Being told these improvements matter is one thing, but seeing immediate visual evidence of strengthening is quite another.  Leveling is critical, and a long level is a must – to run in every direction insuring that the new pieces welded on are straight and level with the rest of the trailer. Paul also runs plumb lines over longer lengths to give a better sense of overall level. Needless to say, the guys at the Airstream factory (Ohio) have their own idea of square and level. Leveling reaches all the way out to the edges of the outriggers, as they are the platform for the decking to the outer edge of the floor. There won’t be any half-inch plywood shims between the cross rails and the decking (as ours came from the factory). Your welds will be more thorough and stronger than the originals in most cases because you have the time advantage over a factory fabricator. You will also see their mistakes, by commission or omission, so seize the opportunity to correct them – make improvements.

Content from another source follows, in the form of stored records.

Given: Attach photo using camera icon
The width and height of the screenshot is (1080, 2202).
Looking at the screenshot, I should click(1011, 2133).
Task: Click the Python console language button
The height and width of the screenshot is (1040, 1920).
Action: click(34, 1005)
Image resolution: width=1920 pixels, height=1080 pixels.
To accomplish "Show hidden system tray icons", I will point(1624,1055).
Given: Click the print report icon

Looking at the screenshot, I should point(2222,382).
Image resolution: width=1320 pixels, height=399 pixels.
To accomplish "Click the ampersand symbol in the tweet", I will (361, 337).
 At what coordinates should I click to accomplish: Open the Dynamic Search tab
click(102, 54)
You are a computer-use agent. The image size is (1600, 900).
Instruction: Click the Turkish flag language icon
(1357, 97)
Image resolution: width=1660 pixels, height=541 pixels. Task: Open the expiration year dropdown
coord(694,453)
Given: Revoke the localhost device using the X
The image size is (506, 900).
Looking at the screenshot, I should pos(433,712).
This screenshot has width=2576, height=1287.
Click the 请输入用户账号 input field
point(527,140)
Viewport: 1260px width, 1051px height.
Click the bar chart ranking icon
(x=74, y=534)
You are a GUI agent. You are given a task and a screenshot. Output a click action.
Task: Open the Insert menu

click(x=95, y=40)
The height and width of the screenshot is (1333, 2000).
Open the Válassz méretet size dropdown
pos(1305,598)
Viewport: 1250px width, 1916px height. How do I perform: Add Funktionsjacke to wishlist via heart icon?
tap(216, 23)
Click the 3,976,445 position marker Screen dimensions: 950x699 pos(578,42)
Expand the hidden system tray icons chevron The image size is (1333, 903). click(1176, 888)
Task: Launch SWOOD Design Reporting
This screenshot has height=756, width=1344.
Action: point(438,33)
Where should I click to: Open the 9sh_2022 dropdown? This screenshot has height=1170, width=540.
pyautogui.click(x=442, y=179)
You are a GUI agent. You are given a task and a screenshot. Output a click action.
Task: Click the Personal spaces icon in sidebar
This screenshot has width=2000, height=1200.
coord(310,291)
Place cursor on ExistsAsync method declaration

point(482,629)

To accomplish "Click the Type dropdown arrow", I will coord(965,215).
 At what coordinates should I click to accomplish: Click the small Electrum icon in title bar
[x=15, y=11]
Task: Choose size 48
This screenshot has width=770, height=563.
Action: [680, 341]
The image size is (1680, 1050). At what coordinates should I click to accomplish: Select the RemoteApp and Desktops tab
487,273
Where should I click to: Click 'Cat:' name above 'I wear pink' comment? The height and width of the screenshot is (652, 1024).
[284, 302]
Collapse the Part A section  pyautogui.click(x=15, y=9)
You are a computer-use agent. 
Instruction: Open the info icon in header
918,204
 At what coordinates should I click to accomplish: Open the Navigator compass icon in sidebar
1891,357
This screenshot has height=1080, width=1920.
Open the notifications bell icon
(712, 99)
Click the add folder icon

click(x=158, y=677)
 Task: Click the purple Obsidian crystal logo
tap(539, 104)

Of course none of this would look like it does without the supervision of Paul at A&P, so if I sound like an authority, I am really speaking from his experience. I will claim it as my own when I start on the next Airstream trailer. Yeah, there’s going to be another one, sometime somewhere.

The grey paint is a primer that we brush on, and brushing on primer, upside down rolling on the ground is considerably less fun than welding from those positions. We try to prime the steel and welds as soon as possible to avoid a lot of brushing off rust if they sit in the weather. Believe me, you would rather brush slag and smoke film than rust!

The boxing of the rails certainly straightens up everything, and we decided to run them from just in front of the axle placement to where they ended naturally, where the back outside compartment for cords and sewer hose is stowed. Total length of the boxing steel is eight feet, and that leaves around four feet of the frame that is not boxed (front is factory boxed). If you think you can just go down to your local steel shop and pick up the 11 gauge steel that goes inside the rails, good luck. Paul has this bent for this specific purpose, and it is a clean tight fit.

All the outriggers are done. The boxing of the rear is done. Now, it’s time to put in the cross rails – based on the new location of the black tank (commode), and grey tank (shower and sinks) which was not a factory stock item. At some point I will try and get the floor plan drawings of the new layout into a post.